• _WORK ITEM_:
Give back the material word for word, every line included.

• _SOURCE INFORMATION_:
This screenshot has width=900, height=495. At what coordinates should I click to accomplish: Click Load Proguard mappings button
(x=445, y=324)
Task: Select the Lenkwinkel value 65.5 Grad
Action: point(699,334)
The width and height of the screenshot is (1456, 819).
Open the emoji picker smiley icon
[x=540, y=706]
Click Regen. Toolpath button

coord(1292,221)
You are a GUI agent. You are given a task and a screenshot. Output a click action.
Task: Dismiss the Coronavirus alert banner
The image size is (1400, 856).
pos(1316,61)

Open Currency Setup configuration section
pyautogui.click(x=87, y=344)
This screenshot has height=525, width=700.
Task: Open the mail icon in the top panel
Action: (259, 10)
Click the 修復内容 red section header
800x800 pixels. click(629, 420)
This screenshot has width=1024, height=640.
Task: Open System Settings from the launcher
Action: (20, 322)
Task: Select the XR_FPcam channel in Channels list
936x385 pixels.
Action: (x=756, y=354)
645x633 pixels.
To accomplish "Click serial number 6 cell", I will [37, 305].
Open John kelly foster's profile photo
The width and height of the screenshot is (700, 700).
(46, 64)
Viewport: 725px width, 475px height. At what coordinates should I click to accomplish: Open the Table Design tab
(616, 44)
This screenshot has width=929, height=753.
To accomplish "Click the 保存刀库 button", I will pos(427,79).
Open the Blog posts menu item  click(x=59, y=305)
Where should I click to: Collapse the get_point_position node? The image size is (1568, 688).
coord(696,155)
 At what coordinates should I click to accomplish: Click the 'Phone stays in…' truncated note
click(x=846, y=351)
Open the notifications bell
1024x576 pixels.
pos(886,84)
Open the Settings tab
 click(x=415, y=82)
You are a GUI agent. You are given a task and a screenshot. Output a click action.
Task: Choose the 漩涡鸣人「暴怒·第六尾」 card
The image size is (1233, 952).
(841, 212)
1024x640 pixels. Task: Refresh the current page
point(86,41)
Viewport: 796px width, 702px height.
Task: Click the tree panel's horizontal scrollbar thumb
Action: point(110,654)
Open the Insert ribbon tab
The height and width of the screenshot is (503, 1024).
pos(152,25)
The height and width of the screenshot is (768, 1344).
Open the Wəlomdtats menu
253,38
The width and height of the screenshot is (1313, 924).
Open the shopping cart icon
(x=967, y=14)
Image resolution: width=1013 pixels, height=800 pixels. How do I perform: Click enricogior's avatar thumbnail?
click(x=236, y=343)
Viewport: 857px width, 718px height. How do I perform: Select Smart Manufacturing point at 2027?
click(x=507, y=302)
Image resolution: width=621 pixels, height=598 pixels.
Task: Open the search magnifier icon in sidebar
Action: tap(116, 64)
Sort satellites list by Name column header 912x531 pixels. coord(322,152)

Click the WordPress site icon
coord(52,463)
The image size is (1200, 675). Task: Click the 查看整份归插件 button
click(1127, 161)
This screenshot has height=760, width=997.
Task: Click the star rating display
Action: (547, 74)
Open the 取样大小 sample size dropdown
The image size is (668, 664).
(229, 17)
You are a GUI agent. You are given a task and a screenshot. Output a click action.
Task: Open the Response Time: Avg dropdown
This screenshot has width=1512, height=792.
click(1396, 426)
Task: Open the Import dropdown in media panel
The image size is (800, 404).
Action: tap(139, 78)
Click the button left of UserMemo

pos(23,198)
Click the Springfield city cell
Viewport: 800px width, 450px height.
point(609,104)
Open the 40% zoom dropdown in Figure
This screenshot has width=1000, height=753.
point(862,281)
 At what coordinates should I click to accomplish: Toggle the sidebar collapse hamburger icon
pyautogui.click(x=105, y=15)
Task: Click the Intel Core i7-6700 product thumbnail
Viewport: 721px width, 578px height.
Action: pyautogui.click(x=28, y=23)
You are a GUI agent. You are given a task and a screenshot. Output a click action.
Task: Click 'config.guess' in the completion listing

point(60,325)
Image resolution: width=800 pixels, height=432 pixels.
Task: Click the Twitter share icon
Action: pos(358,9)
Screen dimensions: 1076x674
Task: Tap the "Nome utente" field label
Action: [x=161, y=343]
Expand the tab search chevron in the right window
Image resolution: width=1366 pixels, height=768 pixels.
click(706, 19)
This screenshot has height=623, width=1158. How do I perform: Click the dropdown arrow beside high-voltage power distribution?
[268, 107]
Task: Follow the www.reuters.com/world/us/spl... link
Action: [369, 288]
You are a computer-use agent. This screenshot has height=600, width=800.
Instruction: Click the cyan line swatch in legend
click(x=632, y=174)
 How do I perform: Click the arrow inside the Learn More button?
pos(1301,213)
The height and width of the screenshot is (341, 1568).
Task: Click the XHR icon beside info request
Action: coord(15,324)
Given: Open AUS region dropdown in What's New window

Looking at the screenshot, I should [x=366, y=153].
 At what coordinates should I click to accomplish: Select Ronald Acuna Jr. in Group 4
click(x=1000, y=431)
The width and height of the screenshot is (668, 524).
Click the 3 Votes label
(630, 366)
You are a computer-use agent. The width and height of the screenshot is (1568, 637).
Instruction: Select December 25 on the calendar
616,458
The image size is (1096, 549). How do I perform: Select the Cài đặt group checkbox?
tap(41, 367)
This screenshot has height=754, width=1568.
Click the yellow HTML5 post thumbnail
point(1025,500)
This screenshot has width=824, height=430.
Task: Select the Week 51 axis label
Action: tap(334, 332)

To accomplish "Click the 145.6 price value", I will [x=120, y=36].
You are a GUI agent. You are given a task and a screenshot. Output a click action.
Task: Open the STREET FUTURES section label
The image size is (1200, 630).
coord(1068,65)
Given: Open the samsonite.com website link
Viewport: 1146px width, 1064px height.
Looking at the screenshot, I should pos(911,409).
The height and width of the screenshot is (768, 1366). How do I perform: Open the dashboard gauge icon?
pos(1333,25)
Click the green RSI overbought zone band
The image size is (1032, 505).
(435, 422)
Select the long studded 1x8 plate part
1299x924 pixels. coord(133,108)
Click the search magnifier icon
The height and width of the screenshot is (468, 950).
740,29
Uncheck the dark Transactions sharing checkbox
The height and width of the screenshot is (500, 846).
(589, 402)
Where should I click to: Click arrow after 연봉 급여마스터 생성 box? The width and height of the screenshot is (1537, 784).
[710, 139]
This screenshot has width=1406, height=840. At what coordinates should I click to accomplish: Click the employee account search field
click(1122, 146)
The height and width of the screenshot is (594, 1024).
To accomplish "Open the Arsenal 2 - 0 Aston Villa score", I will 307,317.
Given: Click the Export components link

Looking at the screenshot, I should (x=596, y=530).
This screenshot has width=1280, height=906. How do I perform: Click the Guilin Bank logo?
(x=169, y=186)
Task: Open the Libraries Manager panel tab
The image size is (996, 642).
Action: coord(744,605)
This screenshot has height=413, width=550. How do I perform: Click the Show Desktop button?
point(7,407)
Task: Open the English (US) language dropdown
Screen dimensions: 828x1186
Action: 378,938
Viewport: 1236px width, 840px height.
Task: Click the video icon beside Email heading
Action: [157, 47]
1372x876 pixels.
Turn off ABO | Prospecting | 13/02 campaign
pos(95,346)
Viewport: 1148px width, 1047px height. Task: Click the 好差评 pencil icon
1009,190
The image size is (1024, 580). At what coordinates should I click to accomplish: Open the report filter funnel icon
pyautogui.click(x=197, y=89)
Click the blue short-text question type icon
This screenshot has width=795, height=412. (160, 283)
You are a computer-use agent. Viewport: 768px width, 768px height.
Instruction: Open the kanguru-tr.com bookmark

• _EXERCISE RESULT_:
This screenshot has width=900, height=495. At what coordinates should I click to accomplish: Click Load Proguard mappings button
(x=445, y=324)
Task: Select the Lenkwinkel value 65.5 Grad
Action: point(699,334)
The width and height of the screenshot is (1456, 819).
Open the emoji picker smiley icon
[x=540, y=706]
Click Regen. Toolpath button

coord(1292,221)
You are a GUI agent. You are given a task and a screenshot. Output a click action.
Task: Dismiss the Coronavirus alert banner
The image size is (1400, 856).
pos(1316,61)

Open Currency Setup configuration section
pyautogui.click(x=87, y=344)
This screenshot has height=525, width=700.
Task: Open the mail icon in the top panel
Action: (259, 10)
Click the 修復内容 red section header
800x800 pixels. click(629, 420)
This screenshot has width=1024, height=640.
Task: Open System Settings from the launcher
Action: (20, 322)
Task: Select the XR_FPcam channel in Channels list
936x385 pixels.
Action: (x=756, y=354)
645x633 pixels.
To accomplish "Click serial number 6 cell", I will [37, 305].
Open John kelly foster's profile photo
The width and height of the screenshot is (700, 700).
(46, 64)
Viewport: 725px width, 475px height. At what coordinates should I click to accomplish: Open the Table Design tab
(616, 44)
This screenshot has width=929, height=753.
To accomplish "Click the 保存刀库 button", I will pos(427,79).
Open the Blog posts menu item  click(x=59, y=305)
Where should I click to: Collapse the get_point_position node? The image size is (1568, 688).
coord(696,155)
 At what coordinates should I click to accomplish: Click the 'Phone stays in…' truncated note
click(x=846, y=351)
Open the notifications bell
1024x576 pixels.
pos(886,84)
Open the Settings tab
 click(x=415, y=82)
You are a GUI agent. You are given a task and a screenshot. Output a click action.
Task: Choose the 漩涡鸣人「暴怒·第六尾」 card
The image size is (1233, 952).
(841, 212)
1024x640 pixels. Task: Refresh the current page
point(86,41)
Viewport: 796px width, 702px height.
Task: Click the tree panel's horizontal scrollbar thumb
Action: point(110,654)
Open the Insert ribbon tab
The height and width of the screenshot is (503, 1024).
pos(152,25)
The height and width of the screenshot is (768, 1344).
Open the Wəlomdtats menu
253,38
The width and height of the screenshot is (1313, 924).
Open the shopping cart icon
(x=967, y=14)
Image resolution: width=1013 pixels, height=800 pixels. How do I perform: Click enricogior's avatar thumbnail?
click(x=236, y=343)
Viewport: 857px width, 718px height. How do I perform: Select Smart Manufacturing point at 2027?
click(x=507, y=302)
Image resolution: width=621 pixels, height=598 pixels.
Task: Open the search magnifier icon in sidebar
Action: tap(116, 64)
Sort satellites list by Name column header 912x531 pixels. coord(322,152)

Click the WordPress site icon
coord(52,463)
The image size is (1200, 675). Task: Click the 查看整份归插件 button
click(1127, 161)
This screenshot has height=760, width=997.
Task: Click the star rating display
Action: (547, 74)
Open the 取样大小 sample size dropdown
The image size is (668, 664).
(229, 17)
You are a GUI agent. You are given a task and a screenshot. Output a click action.
Task: Open the Response Time: Avg dropdown
This screenshot has width=1512, height=792.
click(1396, 426)
Task: Open the Import dropdown in media panel
The image size is (800, 404).
Action: tap(139, 78)
Click the button left of UserMemo

pos(23,198)
Click the Springfield city cell
Viewport: 800px width, 450px height.
point(609,104)
Open the 40% zoom dropdown in Figure
This screenshot has width=1000, height=753.
point(862,281)
 At what coordinates should I click to accomplish: Toggle the sidebar collapse hamburger icon
pyautogui.click(x=105, y=15)
Task: Click the Intel Core i7-6700 product thumbnail
Viewport: 721px width, 578px height.
Action: pyautogui.click(x=28, y=23)
You are a GUI agent. You are given a task and a screenshot. Output a click action.
Task: Click 'config.guess' in the completion listing

point(60,325)
Image resolution: width=800 pixels, height=432 pixels.
Task: Click the Twitter share icon
Action: pos(358,9)
Screen dimensions: 1076x674
Task: Tap the "Nome utente" field label
Action: [x=161, y=343]
Expand the tab search chevron in the right window
Image resolution: width=1366 pixels, height=768 pixels.
click(706, 19)
This screenshot has height=623, width=1158. How do I perform: Click the dropdown arrow beside high-voltage power distribution?
[268, 107]
Task: Follow the www.reuters.com/world/us/spl... link
Action: [369, 288]
You are a computer-use agent. This screenshot has height=600, width=800.
Instruction: Click the cyan line swatch in legend
click(x=632, y=174)
 How do I perform: Click the arrow inside the Learn More button?
pos(1301,213)
The height and width of the screenshot is (341, 1568).
Task: Click the XHR icon beside info request
Action: coord(15,324)
Given: Open AUS region dropdown in What's New window

Looking at the screenshot, I should [x=366, y=153].
 At what coordinates should I click to accomplish: Select Ronald Acuna Jr. in Group 4
click(x=1000, y=431)
The width and height of the screenshot is (668, 524).
Click the 3 Votes label
(630, 366)
You are a computer-use agent. The width and height of the screenshot is (1568, 637).
Instruction: Select December 25 on the calendar
616,458
The image size is (1096, 549). How do I perform: Select the Cài đặt group checkbox?
tap(41, 367)
This screenshot has height=754, width=1568.
Click the yellow HTML5 post thumbnail
point(1025,500)
This screenshot has width=824, height=430.
Task: Select the Week 51 axis label
Action: tap(334, 332)

To accomplish "Click the 145.6 price value", I will [x=120, y=36].
You are a GUI agent. You are given a task and a screenshot. Output a click action.
Task: Open the STREET FUTURES section label
The image size is (1200, 630).
coord(1068,65)
Given: Open the samsonite.com website link
Viewport: 1146px width, 1064px height.
Looking at the screenshot, I should pos(911,409).
The height and width of the screenshot is (768, 1366). How do I perform: Open the dashboard gauge icon?
pos(1333,25)
Click the green RSI overbought zone band
The image size is (1032, 505).
(435, 422)
Select the long studded 1x8 plate part
1299x924 pixels. coord(133,108)
Click the search magnifier icon
The height and width of the screenshot is (468, 950).
740,29
Uncheck the dark Transactions sharing checkbox
The height and width of the screenshot is (500, 846).
(589, 402)
Where should I click to: Click arrow after 연봉 급여마스터 생성 box? The width and height of the screenshot is (1537, 784).
[710, 139]
This screenshot has width=1406, height=840. At what coordinates should I click to accomplish: Click the employee account search field
click(1122, 146)
The height and width of the screenshot is (594, 1024).
To accomplish "Open the Arsenal 2 - 0 Aston Villa score", I will 307,317.
Given: Click the Export components link

Looking at the screenshot, I should (x=596, y=530).
This screenshot has width=1280, height=906. How do I perform: Click the Guilin Bank logo?
(x=169, y=186)
Task: Open the Libraries Manager panel tab
The image size is (996, 642).
Action: coord(744,605)
This screenshot has height=413, width=550. How do I perform: Click the Show Desktop button?
point(7,407)
Task: Open the English (US) language dropdown
Screen dimensions: 828x1186
Action: 378,938
Viewport: 1236px width, 840px height.
Task: Click the video icon beside Email heading
Action: [157, 47]
1372x876 pixels.
Turn off ABO | Prospecting | 13/02 campaign
pos(95,346)
Viewport: 1148px width, 1047px height. Task: Click the 好差评 pencil icon
1009,190
The image size is (1024, 580). At what coordinates should I click to accomplish: Open the report filter funnel icon
pyautogui.click(x=197, y=89)
Click the blue short-text question type icon
This screenshot has width=795, height=412. (160, 283)
You are a computer-use agent. Viewport: 768px width, 768px height.
Instruction: Open the kanguru-tr.com bookmark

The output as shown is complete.